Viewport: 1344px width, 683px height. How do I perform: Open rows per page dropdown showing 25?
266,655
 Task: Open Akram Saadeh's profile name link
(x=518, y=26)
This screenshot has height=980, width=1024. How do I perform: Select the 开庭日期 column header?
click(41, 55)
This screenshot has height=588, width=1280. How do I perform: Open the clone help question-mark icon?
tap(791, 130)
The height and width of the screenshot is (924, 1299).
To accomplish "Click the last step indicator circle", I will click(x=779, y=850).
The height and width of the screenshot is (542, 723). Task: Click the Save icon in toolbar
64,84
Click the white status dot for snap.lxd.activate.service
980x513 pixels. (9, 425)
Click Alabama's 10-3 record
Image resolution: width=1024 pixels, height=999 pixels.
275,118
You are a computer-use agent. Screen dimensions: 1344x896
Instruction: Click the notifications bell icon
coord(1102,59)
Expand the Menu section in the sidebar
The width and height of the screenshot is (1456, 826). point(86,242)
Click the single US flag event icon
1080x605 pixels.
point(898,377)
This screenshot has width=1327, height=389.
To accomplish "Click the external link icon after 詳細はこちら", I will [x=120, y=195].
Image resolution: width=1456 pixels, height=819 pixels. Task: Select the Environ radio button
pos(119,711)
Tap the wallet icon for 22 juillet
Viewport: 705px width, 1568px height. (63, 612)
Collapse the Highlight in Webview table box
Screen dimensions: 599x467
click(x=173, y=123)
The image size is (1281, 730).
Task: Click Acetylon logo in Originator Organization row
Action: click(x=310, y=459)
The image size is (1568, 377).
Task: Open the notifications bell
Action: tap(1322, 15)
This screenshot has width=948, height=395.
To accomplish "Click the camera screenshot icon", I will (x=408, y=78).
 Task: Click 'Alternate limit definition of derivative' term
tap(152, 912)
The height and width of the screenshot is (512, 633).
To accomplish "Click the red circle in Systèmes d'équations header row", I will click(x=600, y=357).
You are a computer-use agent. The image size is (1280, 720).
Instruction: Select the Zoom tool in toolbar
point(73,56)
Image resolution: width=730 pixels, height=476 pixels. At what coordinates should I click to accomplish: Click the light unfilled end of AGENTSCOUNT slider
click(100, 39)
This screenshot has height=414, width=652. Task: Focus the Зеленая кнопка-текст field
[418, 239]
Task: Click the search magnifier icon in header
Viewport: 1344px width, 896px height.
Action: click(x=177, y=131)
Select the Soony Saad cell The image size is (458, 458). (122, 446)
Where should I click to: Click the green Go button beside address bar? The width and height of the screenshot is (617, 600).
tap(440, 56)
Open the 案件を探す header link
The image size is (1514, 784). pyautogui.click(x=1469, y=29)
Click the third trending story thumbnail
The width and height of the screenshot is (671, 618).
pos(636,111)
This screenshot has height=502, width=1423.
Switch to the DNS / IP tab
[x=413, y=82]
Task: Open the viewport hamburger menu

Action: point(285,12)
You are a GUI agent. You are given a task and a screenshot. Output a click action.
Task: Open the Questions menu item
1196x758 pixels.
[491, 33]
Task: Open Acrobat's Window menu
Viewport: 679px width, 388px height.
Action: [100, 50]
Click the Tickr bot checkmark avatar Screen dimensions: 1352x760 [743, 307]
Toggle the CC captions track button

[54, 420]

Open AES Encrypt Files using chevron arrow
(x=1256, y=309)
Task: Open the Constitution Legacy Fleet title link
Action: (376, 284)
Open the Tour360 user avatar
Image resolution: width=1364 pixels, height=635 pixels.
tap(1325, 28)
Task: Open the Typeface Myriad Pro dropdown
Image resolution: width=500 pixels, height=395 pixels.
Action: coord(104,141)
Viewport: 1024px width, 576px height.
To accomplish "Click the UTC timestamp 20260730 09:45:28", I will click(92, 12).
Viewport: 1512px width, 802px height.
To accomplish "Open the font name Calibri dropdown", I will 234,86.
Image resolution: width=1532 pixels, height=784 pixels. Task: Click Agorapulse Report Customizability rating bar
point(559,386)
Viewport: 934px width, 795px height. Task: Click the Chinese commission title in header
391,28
= = = =
Requirements:
Rewrite the entries from the line containing "Viewport: 934px width, 795px" through the end of the entries, keeping each request and adding 130 to every coordinate value in the answers.

Right answer:
Viewport: 934px width, 795px height. Task: Click the Chinese commission title in header
521,158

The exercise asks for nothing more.